2025-12-11 06:55:27 +00:00 · 2022-11-28 16:24:24 +08:00 · 2022-11-28 16:24:24 +08:00 · 9cf5d92f39
commit 9cf5d92f39
parent 87ef4078d3
1 changed files with 12 additions and 2 deletions
--- a/egs/librispeech/ASR/pruned_transducer_stateless7/zipformer.py
+++ b/egs/librispeech/ASR/pruned_transducer_stateless7/zipformer.py
@ -450,6 +450,12 @@ class ZipformerEncoderLayer(nn.Module):
    def remove_attention_weights(self):
        self.self_attn_weights = None
    def remove_nonlin_attention(self):
        self.nonlin_attention_module = None
    def remove_attention_squeeze(self):
        self.attention_squeeze = None
    def get_bypass_scale(self):
        if torch.jit.is_scripting() or not self.training:
            return self.bypass_scale
@ -520,14 +526,14 @@ class ZipformerEncoderLayer(nn.Module):
                first_attn_weights = first_attn_weights * (1.0 / first_attn_weights.sum(dim=-1, keepdim=True))
                first_attn_weights = first_attn_weights.expand(3, -1, -1, -1)

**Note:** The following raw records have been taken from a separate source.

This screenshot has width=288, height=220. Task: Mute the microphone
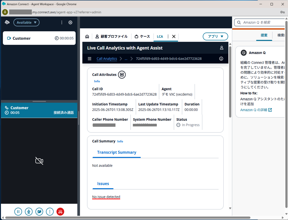tap(29, 212)
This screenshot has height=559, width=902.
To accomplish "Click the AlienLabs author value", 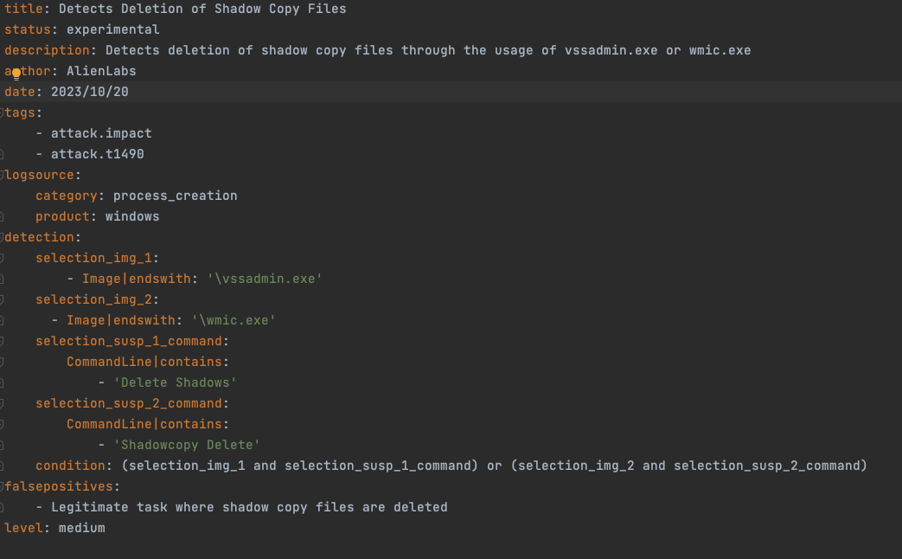I will [x=101, y=71].
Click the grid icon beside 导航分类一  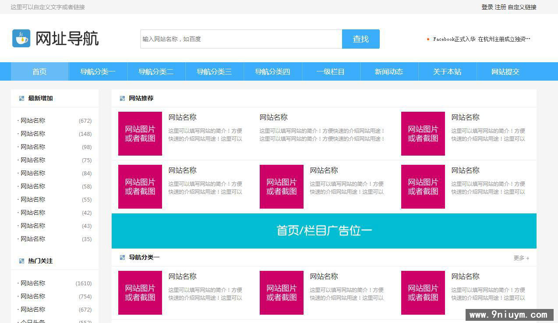pyautogui.click(x=122, y=257)
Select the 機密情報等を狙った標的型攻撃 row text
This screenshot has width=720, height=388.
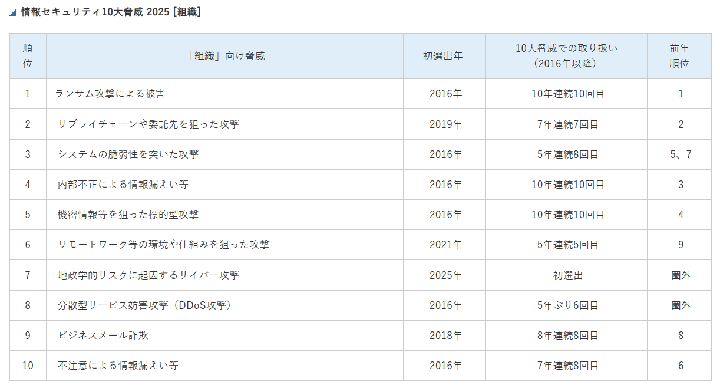pyautogui.click(x=128, y=215)
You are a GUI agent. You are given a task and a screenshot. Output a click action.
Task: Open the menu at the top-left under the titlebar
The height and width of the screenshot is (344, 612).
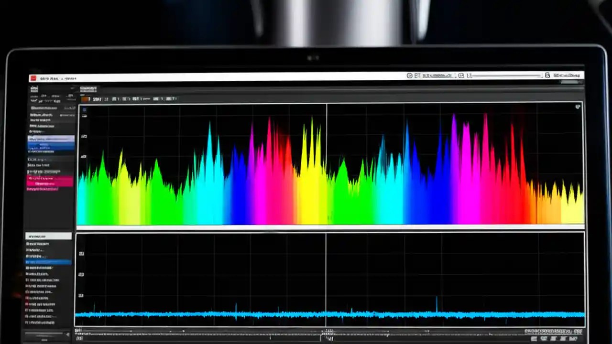[34, 89]
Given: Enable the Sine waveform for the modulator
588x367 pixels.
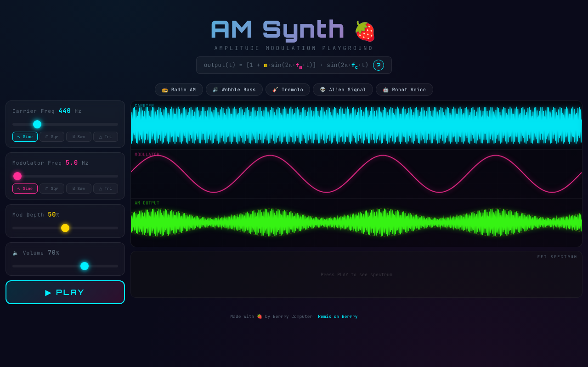Looking at the screenshot, I should pos(25,188).
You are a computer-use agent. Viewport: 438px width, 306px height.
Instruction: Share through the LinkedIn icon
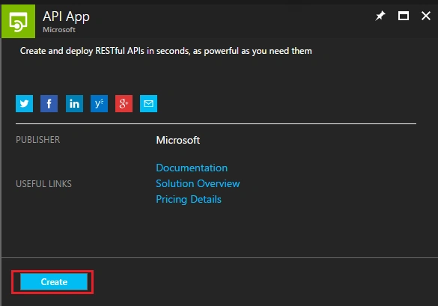pyautogui.click(x=74, y=103)
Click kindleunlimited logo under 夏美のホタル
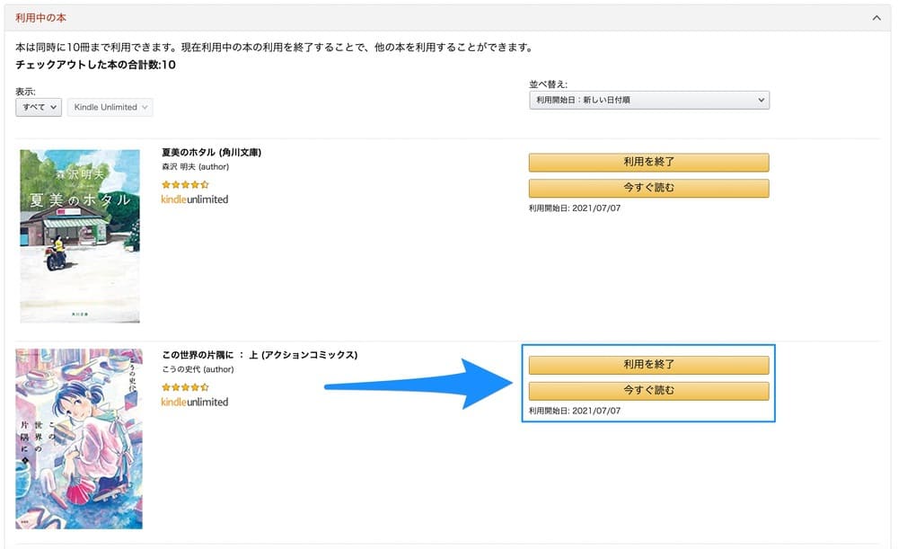The width and height of the screenshot is (898, 549). 195,199
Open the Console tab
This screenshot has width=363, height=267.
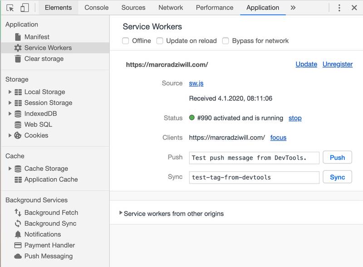(97, 8)
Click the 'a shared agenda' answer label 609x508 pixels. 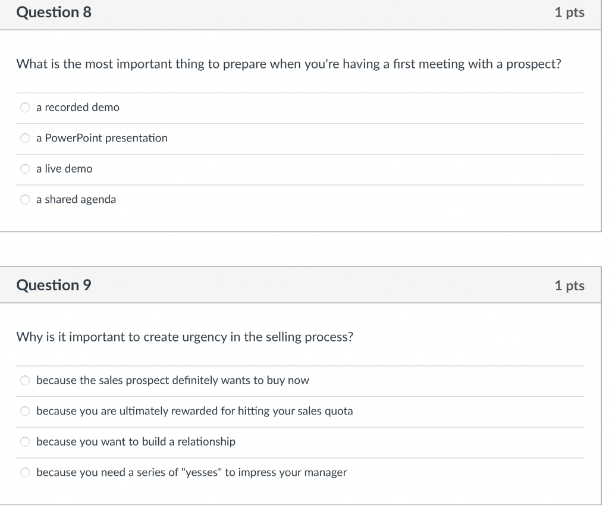(x=76, y=200)
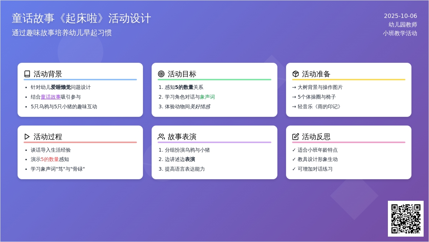
Task: Click the people icon beside 故事表演
Action: pos(161,137)
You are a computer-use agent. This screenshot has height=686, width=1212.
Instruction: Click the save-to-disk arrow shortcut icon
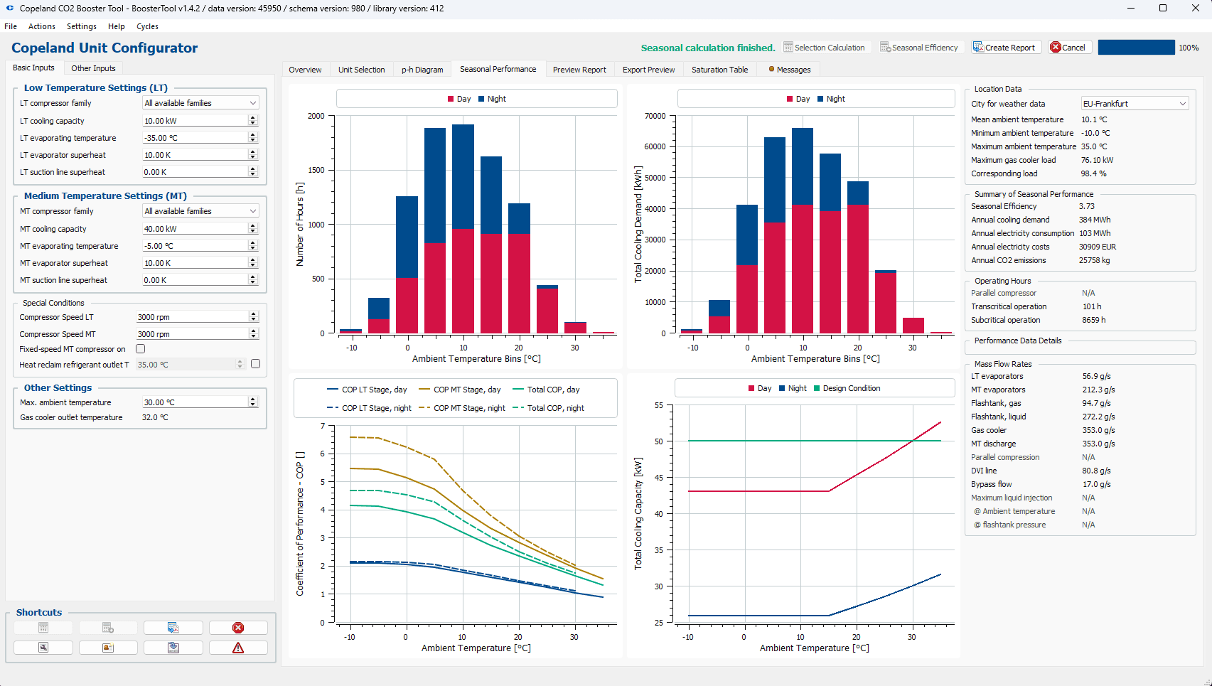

-        if torch.jit.is_scripting() or use_self_attn:
+        if (torch.jit.is_scripting() or use_self_attn) and self.nonlin_attention_module is not None:
            src = src + self.nonlin_attention_module(src,
                                                     first_attn_weights[0:1])
        src = src + self.feed_forward1(src)
        # pooling module
-        if torch.jit.is_scripting() or use_self_attn:
+        if (torch.jit.is_scripting() or use_self_attn) and self.attention_squeeze is not None:
            src = src + self.attention_squeeze(src, first_attn_weights[1:2])
        if torch.jit.is_scripting() or use_self_attn:
@ -598,6 +604,10 @@ class ZipformerEncoder(nn.Module):
            cur_begin = cur_end
            if i % attention_share_layers != 0:
                self.layers[i].remove_attention_weights()
            if i % attention_share_layers == 0:
                self.layers[i].remove_nonlin_attention()
            else:
                self.layers[i].remove_attention_squeeze()
    def forward(
        self,